**Document extract:**
--- --- ---

On Fri, 4 Aug 2017 20:45:04 +0800
"David.Wu" <david.wu at rock-chips.com> wrote:

> Hi Boris & Heiko,
> 
> ? 2016/3/31 4:03, Boris BREZILLON ??:
> > +	/* Keep the PWM clk enabled if the PWM appears to be up and running. */
> > +	pwm_get_state(pc->chip.pwms, &pstate);
> > +	if (!pstate.enabled)
> > +		clk_disable(pc->clk);  
> 
> We found a issue recently, if the pwm0 is not enabled at uboot and pwm2 
> is enabled at uboot, the PWM clock will be disabled at pwm0's probe. It 
> is true to close the pwm clock, and the pwm2 can't work during a while, 
> until the pwm2 probe, because the pwm0 and pwm2 are the same clock for 
> their work. In fact, the pwm0 can not know the pwm2's status.
> 
> So we need to get all the PWMs state in a public place where it's early 
> than the PWM probe, if that's the way it is. Then keep the PWM clk 
> enabled if theis is one PWM appears to be up and running. The place 
> maybe in the clock core init, like adding pwm clock as critial one.

--- --- ---

**Provided data:**
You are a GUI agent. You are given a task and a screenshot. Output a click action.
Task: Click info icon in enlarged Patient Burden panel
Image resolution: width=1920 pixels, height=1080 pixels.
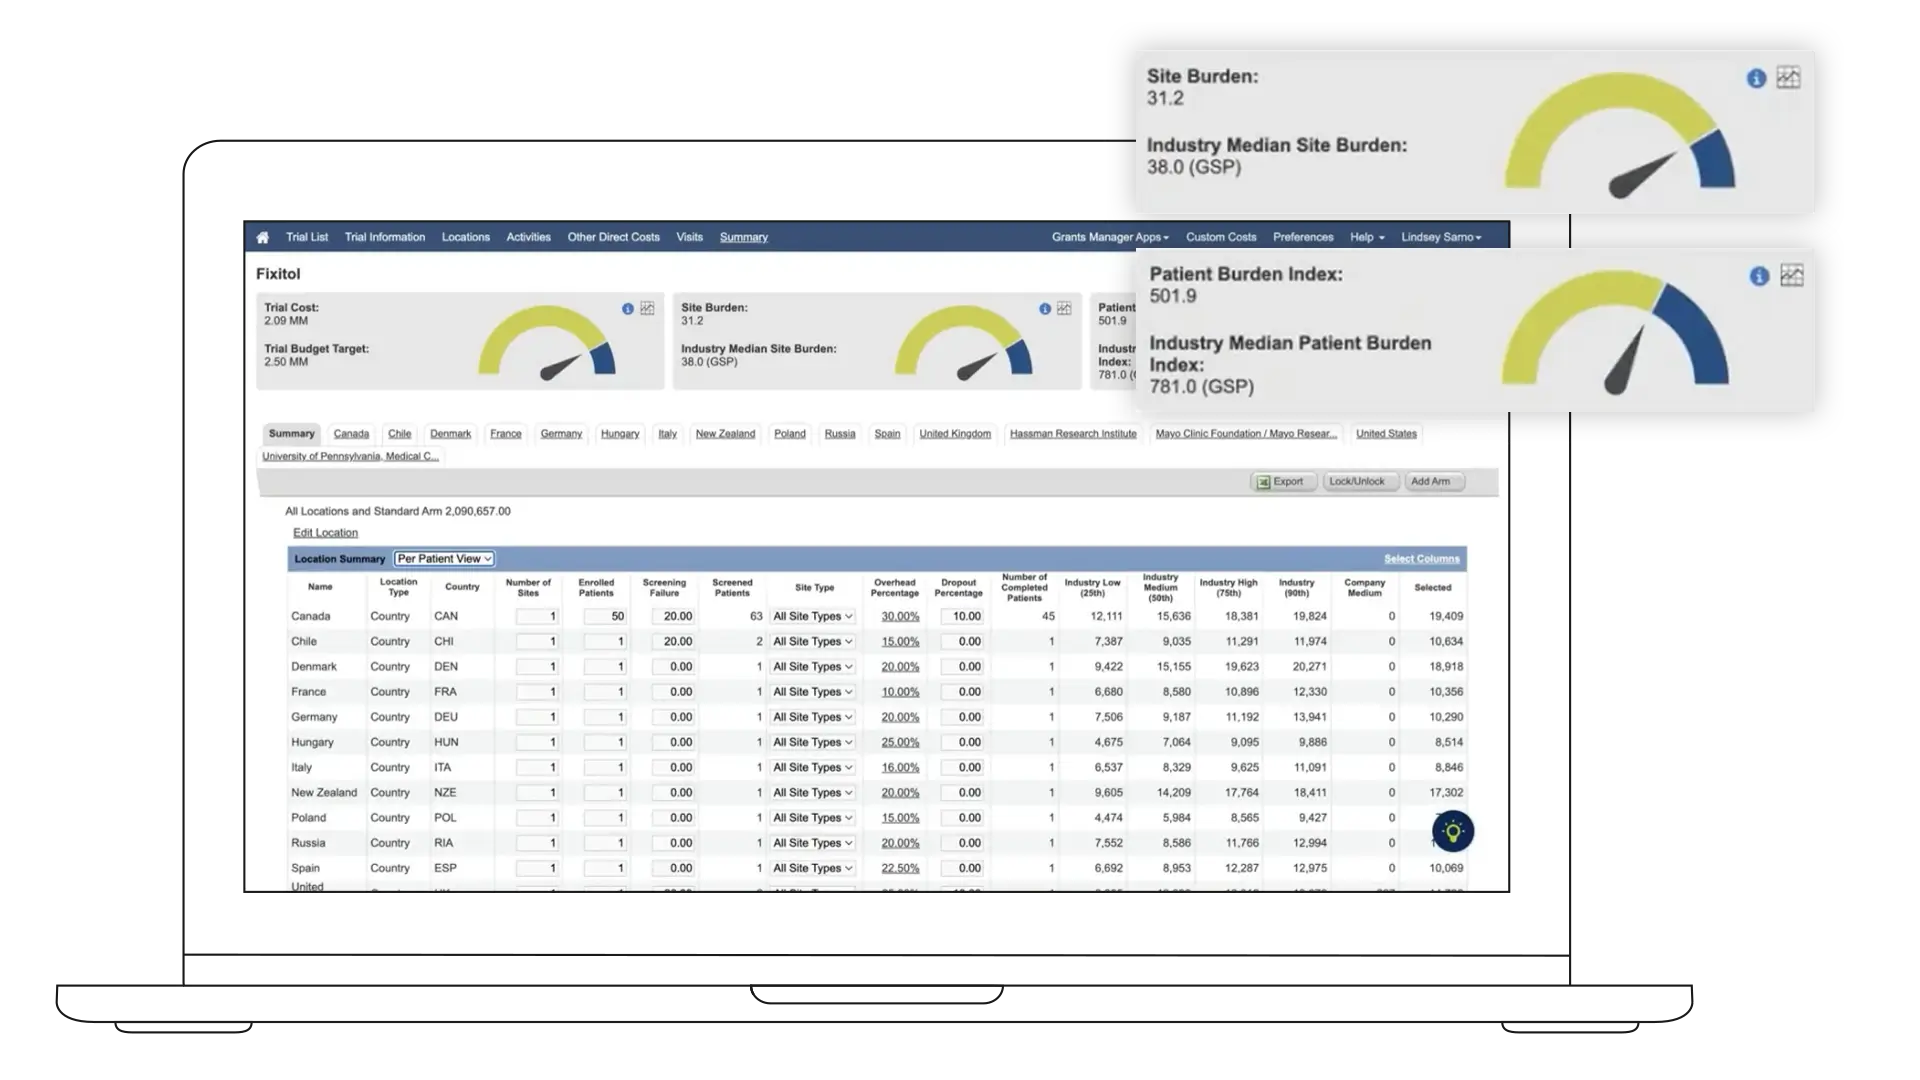pyautogui.click(x=1759, y=277)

--- --- ---

**Work to complete:** In the PWM clock message, where does the writer suggest the early check of all PWM states might be placed? The material is not needed for this work.

**Answer to this exercise:** In the clock core init, for example by adding the PWM clock as a critical one.